When all of those features come into place, we’re factoring about another 20% savings on total telecom expense just on the services that should not be billed on elevator lines, such as Call Waiting and Caller ID. “Wire maintenance” is another one that we will be canceling that will save another 20%.

For this particular organization, we started out with an expense of about $1.9 million. At this point of the Inventory & Audit process, we are saving our client some $600,000/year. We are about five months into this project and we’re coming down to the end because we’re making all the final recommendations.

One thing to note in this regard: telecom vendors do take time to get services canceled. Just keep this in mind when you’re placing orders for cancellation: the vendors will, at times, drag their feet a bit to get services canceled. You really have to be diligent to follow up with them.

And basically we do just that: we’re following up with them, and when we get the monthly invoices, we verify where yes, the services were canceled or that feature was removed. And yes, the savings has actually occurred.

So as we go through this particular project, the savings that have been obtained just on the lines, amount to about $600,000 or 30% of the total telecom expense.
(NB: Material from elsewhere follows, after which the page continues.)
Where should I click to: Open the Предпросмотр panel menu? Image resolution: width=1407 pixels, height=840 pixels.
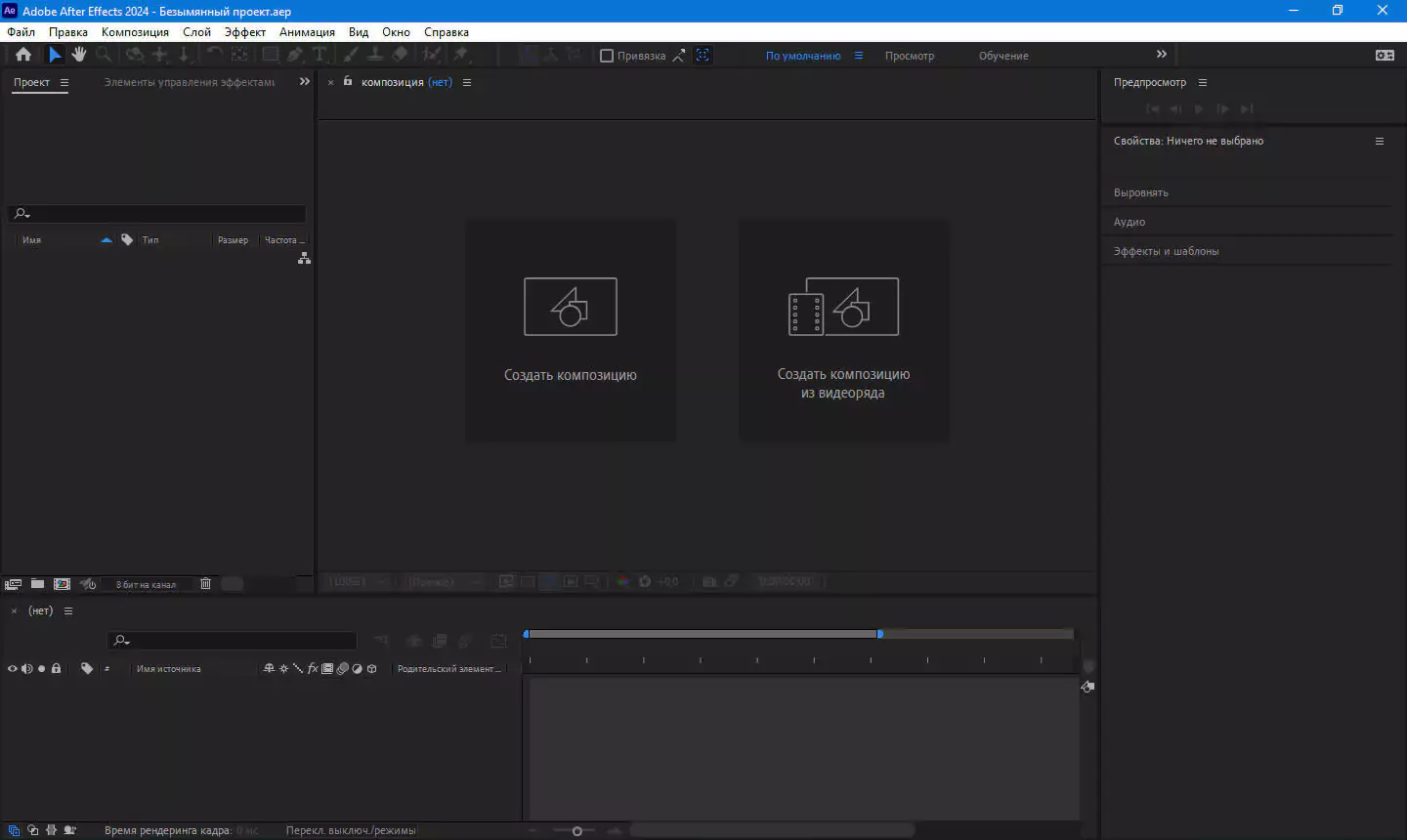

By the time we do the further recommendations, such as moving fax lines that can go to a different technology, and removing all of the unnecessary service features, and correcting multiple errors of overbilling for which we’ve gotten refunds on, the additional savings will probably run around 20%. So our client will save about 50% of their telecom spend, or $900,000 a year just on services that they did not need.

And one last note on this: they are not doing any type of reduction in services or, or functionality. In many instances, they’re actually going up in service types; being able to get a better technology on those services. It’s literally getting rid of services and costs that they didn’t need, and it’ll be around 50% of their telecom expenses or around $900,000 a year.